Quando François Truffaut (1932-1984) viajou para Nova York em 1960, para receber o prêmio da associação de críticos de cinema da cidade, fazia pouco mais de um ano que tinha ganhado o prêmio de direção no Festival de Cannes com “Os Incompreendidos” (1959), o filme que o transformou numa celebridade em várias partes do mundo – nos EUA inclusive.

Reprodução

Foi nesse contexto que ele aceitou fazer a primeira de uma série de cinco entrevistas com a jornalista Lillian Ross, da “New Yorker”, ao longo de 16 anos. O plano original era se encontrar a cada cinco anos, mas na prática acabou sendo em 60, 64, 70, 73 e 76. O resultado desses encontros virou também um livro, publicado nos EUA pela Film Desk no ano passado, “François Truffaut by Lillian Ross – From The New Yorker, 1960-1976”. Agora, a série de entrevistas ganha tradução para o português na edição mais recente da revista “Serrote”, a de número 20.

Serrote #20

Revista de ensaios, artes visuais, ideias e literatura. Instituto Moreira Salles, 224 pp., R$ 44,50. Disponível em livrarias como Cultura e Arte e Letra.

Ross é um dos nomes mais respeitados do jornalismo americano em qualquer época. Hoje octogenária, ela escreveu sobre uma produção conturbada do cineasta John Huston (que virou o livro “Filme”, publicado no Brasil pela Companhia das Letras). Contribuiu durante anos com a seção “Talk of the Town” da “New Yorker”, manteve uma relação duradoura com seu editor (que não deixou a primeira mulher e levou uma vida paralela com Lillian, com filho e quase tudo) e produziu um dos perfis mais célebres da revista nova-iorquina – o do escritor Ernest Hemingway.

Shakespeare

A edição 20 da “Serrote” estreia um novo projeto gráfico – em que explora mais as fontes de títulos e subtítulos – e publica um texto de Stephen Greenblatt sobre a influência que Shakespeare teria sofrido do ensaísta francês Montaigne. A ideia não é de hoje, mas Greenblatt constrói o caso com propriedade. Há até dois fragmentos – um dos “Ensaios”, um de “Hamlet” – que mostram uma semelhança impressionante de ideias. Montaigne escreveu: “A vida em si não é um bem nem um mal. Torna-se bem ou mal segundo o que dela fazeis”. E Shakespeare: “Pois não existe nada de bom ou de mau que não seja assim pelo nosso pensamento”.

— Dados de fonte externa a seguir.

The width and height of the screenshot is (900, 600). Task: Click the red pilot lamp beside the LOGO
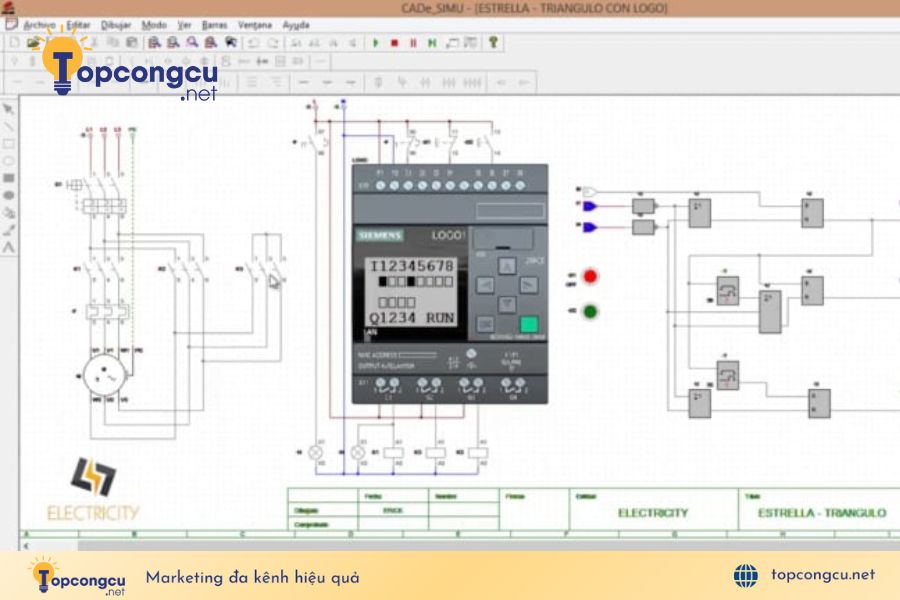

Ross tem uma elegância e um senso de humor que sintetizam o tipo de texto defendido pela “New Yorker”. A visita que ela faz a Truffaut num hotel em Downtown é descrita como “deliciosa” e o cineasta, como “franco, bem-humorado, pequeno e franzino, com jeito de garoto”. Nas primeiras entrevistas, ela sublinha o fato de Truffaut não falar nada de inglês e, anos mais tarde, ele aprende, mas suas aspas são transcritas com um sotaque carregado: “Querrô-café-prreto-torradás-suco-de-larrange-e-só”. Ela insiste tanto no sotaque que, a certa altura, desiste. “Tentaremos escrever o restante do que ele nos contou em tradução direta.”

Piadas à parte, Lillian Ross cria um retrato carinhoso de Truffaut, um jovem – e depois um homem maduro – com uma paixão pelo cinema que parece à prova do tempo.

Essa é a ideia que passa a descrição dele, feliz por ter encontrado livros de cinema numa loja de Nova York. “Antes de passar pela porta giratória, ele se virou, levantou a pilha de livros em uma espécie de aceno de adeus e ergueu a cabeça, olhando para eles, triunfante.”